Here is something that should be pretty obvious, but which I have not heard anyone else comment on. So I am going to comment on it. This is an incidental advantage of all the advances that have been made in digital photography and digital video. Specifically, the vast increase in resolution the typical cameras owned and used by people today, combined with the ubiquity of the internet.
I first noticed it after my wife and I had been watching the new Dr. Who series for a while (after the series was (re)started in 2005). I noticed that I "felt" like I had visited London, to some degree, because of all the on-location Dr. Who footage I had been watching. It hit me that background details are so much more visible in HD than they were in NTSC*.
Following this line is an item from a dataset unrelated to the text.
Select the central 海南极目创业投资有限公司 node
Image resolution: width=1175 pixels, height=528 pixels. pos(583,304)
So I imagine this is true for any current show which shoots on location somewhere. I generally don't watch TV besides The Walking Dead (Hello, downtown, deserted Atlanta). And after looking at so many high-definition still pictures of downtown Boston (after the unfortunate Boston Marathon bombings recently), I have a feel for what downtown Boston looks like.
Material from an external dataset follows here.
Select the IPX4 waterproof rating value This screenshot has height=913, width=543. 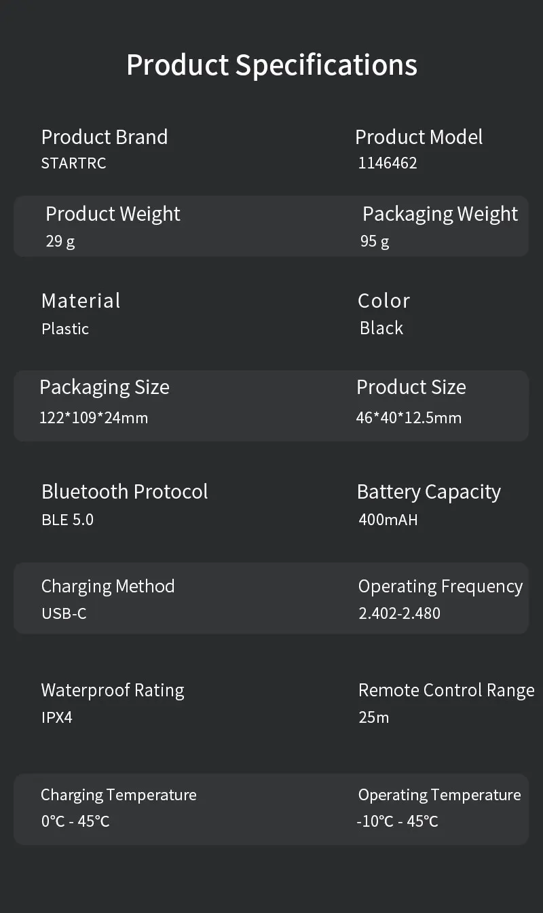click(x=57, y=717)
And this isn't even getting into locations included in a modern video game. Most are fabricated, but some locations are modeled to some degree after real locations, with varying degrees of accuracy. How many gamers feel like they have actually been aboard the Normandy from Mass Effect, or the Pillar of Autumn from Halo? What is your favorite place to "visit," which doesn't really exist? The island in "Far Cry?" Not being a genuine, dyed-in-the-wool gamer, I imagine there are lots of places in games that I have never experienced which would rate far better than the ones that I have mentioned.
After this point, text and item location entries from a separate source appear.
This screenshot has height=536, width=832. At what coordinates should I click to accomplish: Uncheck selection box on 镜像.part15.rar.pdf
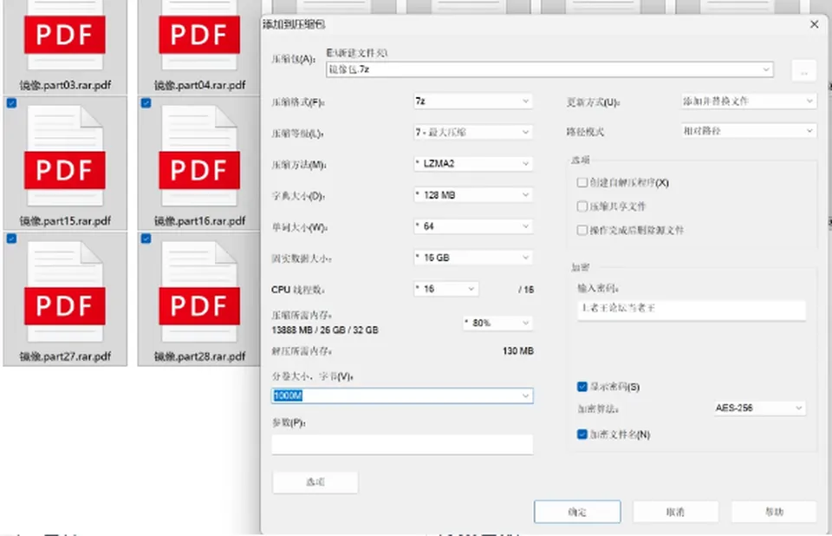coord(11,103)
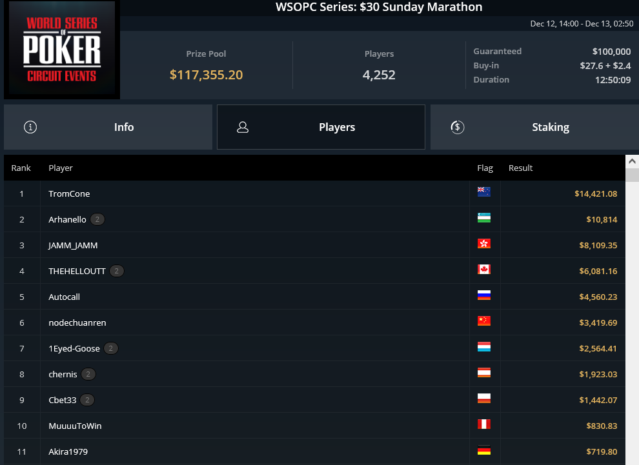Click nodechuanren's China flag icon
639x465 pixels.
coord(483,321)
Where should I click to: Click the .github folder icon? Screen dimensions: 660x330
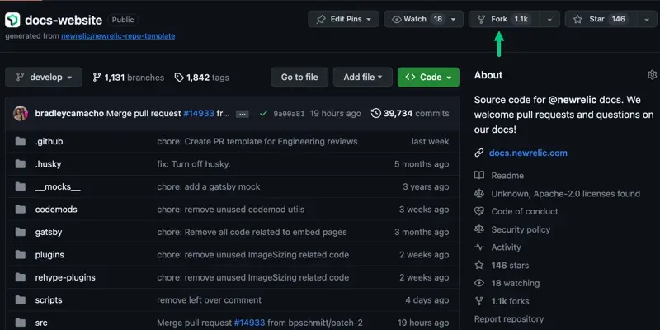click(21, 141)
Anyway, to you young whipper-snappers, back in my day, it took some darned good game programming to make someone feel like they had really been inside your game. You guys have it lucky!
*Yes, I imagine the older Dr. Who was shot and broadcast in PAL standard, but by the time I watched the older Dr. Who episodes, they had been converted to NTSC, because I lived (and still do) in the US, and my only access to the older episodes was via PBS (which was only broadcast in NTSC, like the rest of US over-the-air programs).